Kuwait Airways gets $56m compensation


State-owned Kuwait Airways Corp (KAC) said it has received $56.1 million in partial compensation from Iraq for losses incurred during the 1990-91 Gulf crisis.

KAC said in a statement received yesterday the payment was part of a case against Iraq's national airline in a British court demanding compensation for 'costs of retrieving six planes from Iran and for operating losses related to their grounding'.

'KAC expects to receive in October, 2002, another ruling... for the remainder of total compensation of around $100 million with interest for the loss of aircraft and the six aeroplanes retrieved from Iran,' the statement said.

The Airbus planes were flown to Iraq during Baghdad's seven-month occupation of Kuwait.

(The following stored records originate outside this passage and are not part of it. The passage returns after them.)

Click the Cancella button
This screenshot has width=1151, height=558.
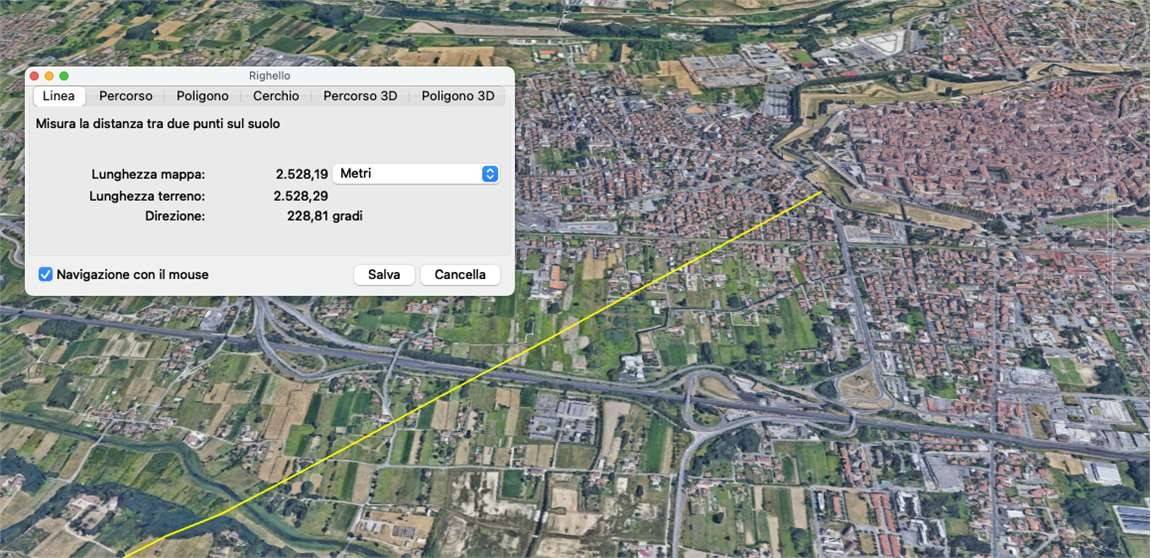point(460,275)
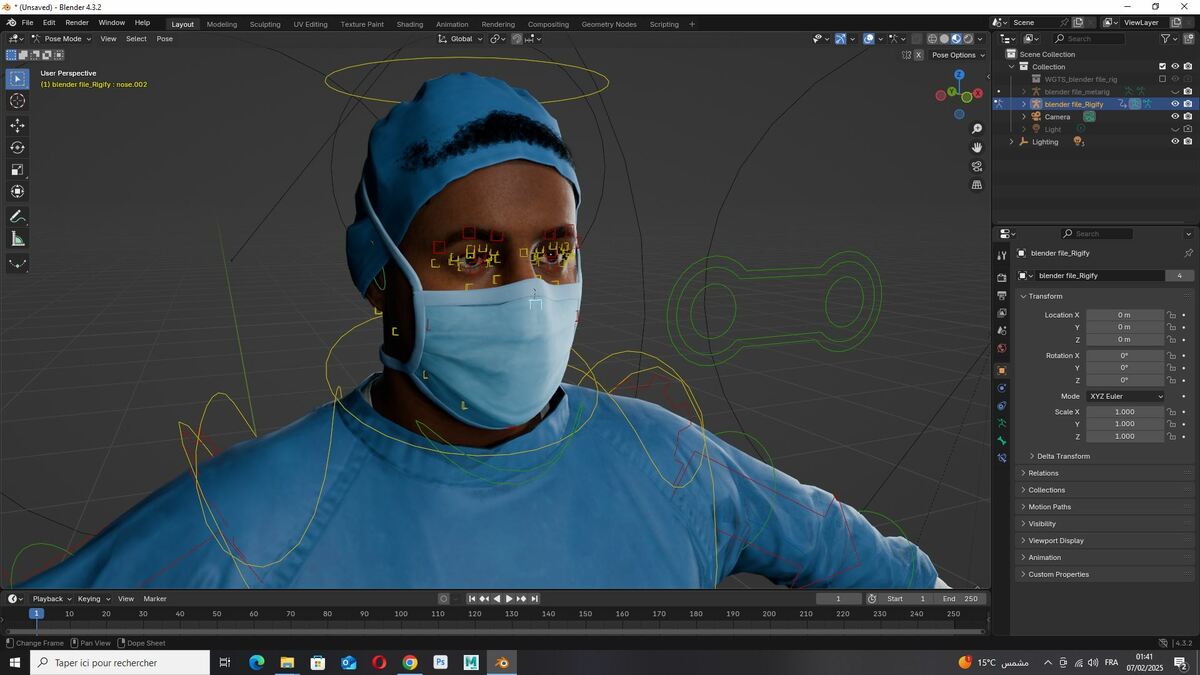The width and height of the screenshot is (1200, 675).
Task: Play the animation in timeline
Action: [509, 599]
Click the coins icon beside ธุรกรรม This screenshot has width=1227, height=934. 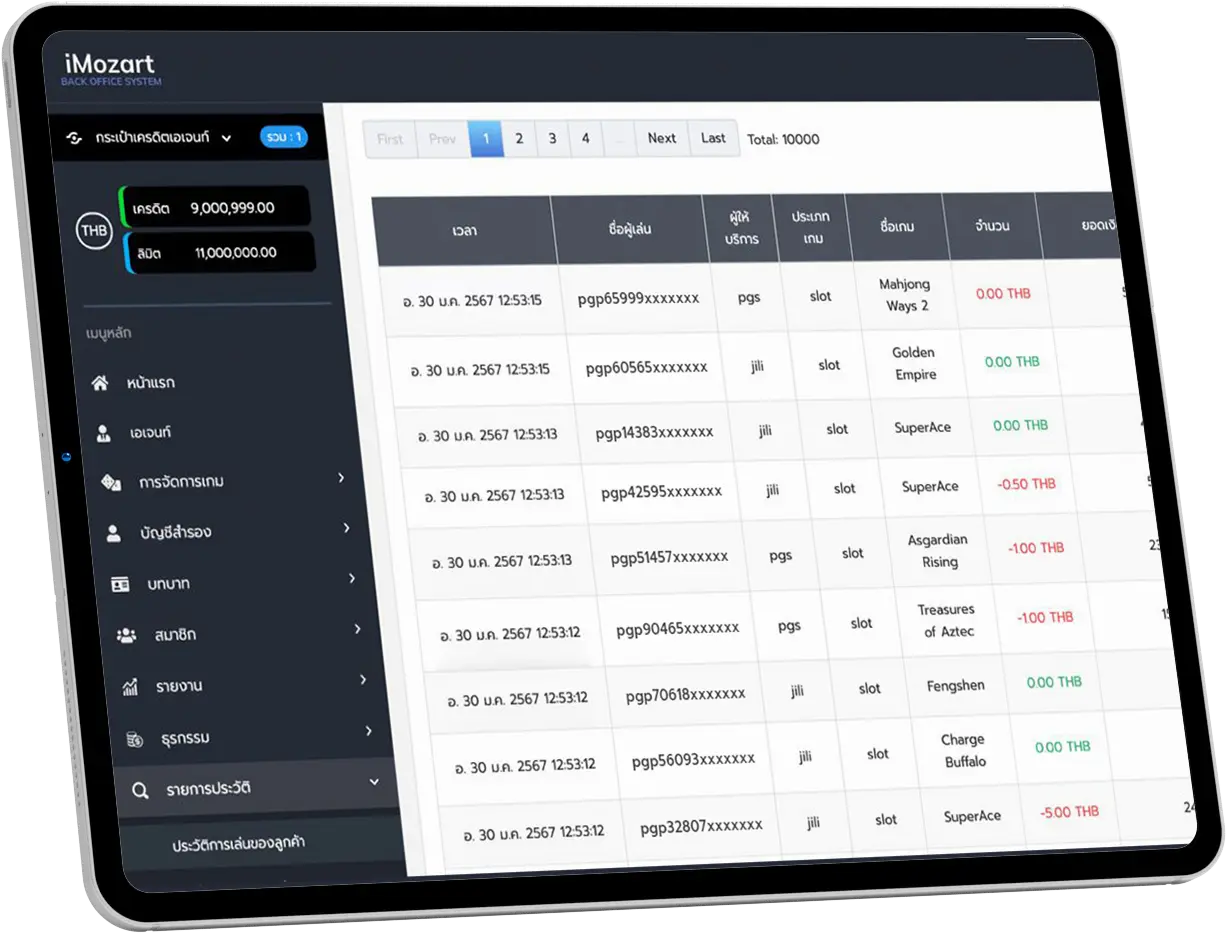tap(135, 739)
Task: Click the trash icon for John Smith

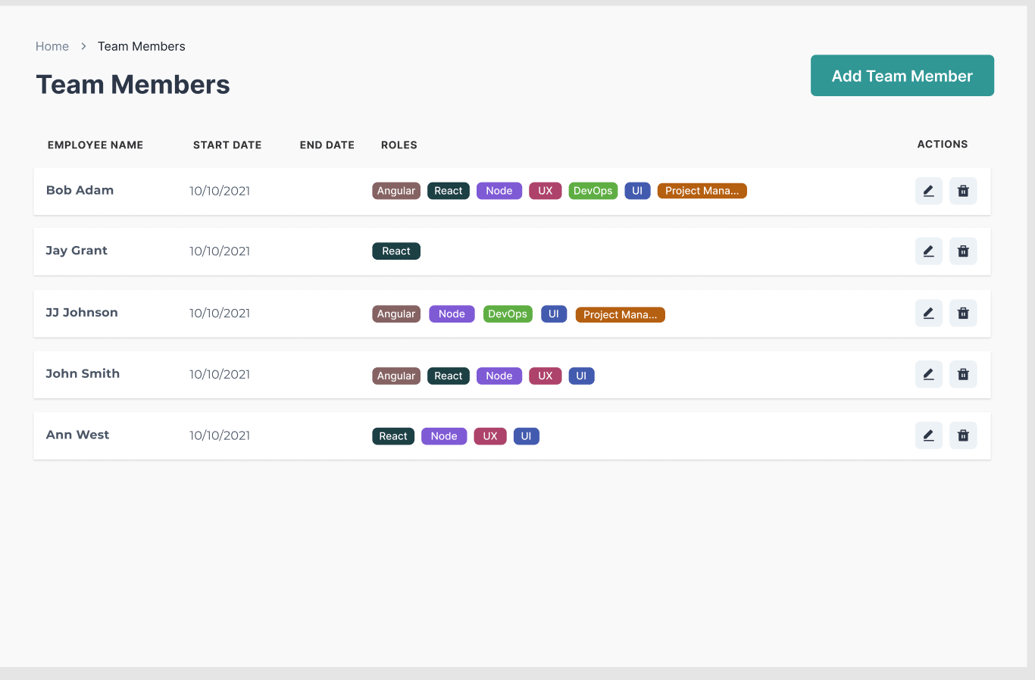Action: (963, 374)

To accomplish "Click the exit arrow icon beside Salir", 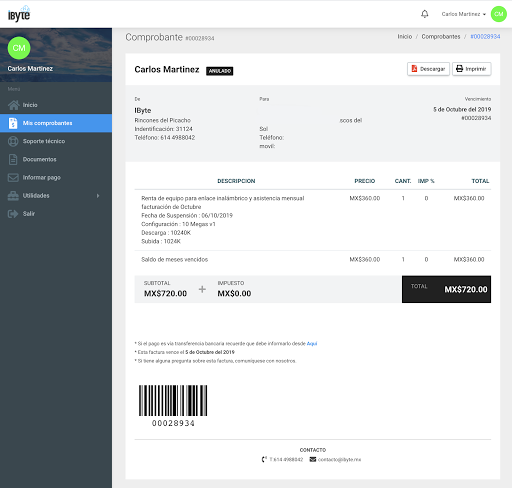I will pyautogui.click(x=13, y=214).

Iraq flew the cream of its air force and the Kuwaiti airliners to Iran to keep them safe from allied bombing during the 1991 Gulf War that freed Kuwait.

Loss-making KAC has claims for payments against Iraq and its national carrier before the British courts and a UN body which pays out Gulf crisis compensation from Baghdad's oil earnings.

It has already been awarded some $557 million for damages during the Iraqi occupation and collected insurance payments.

KAC, with losses of over $100 million a year in recent years, suffers from heavy debt payments for a new fleet after it lost 84 per cent of its assets during the 1990-91 Gulf crisis.

KAC now has one of the world's youngest fleets, with new aircraft bought after the war.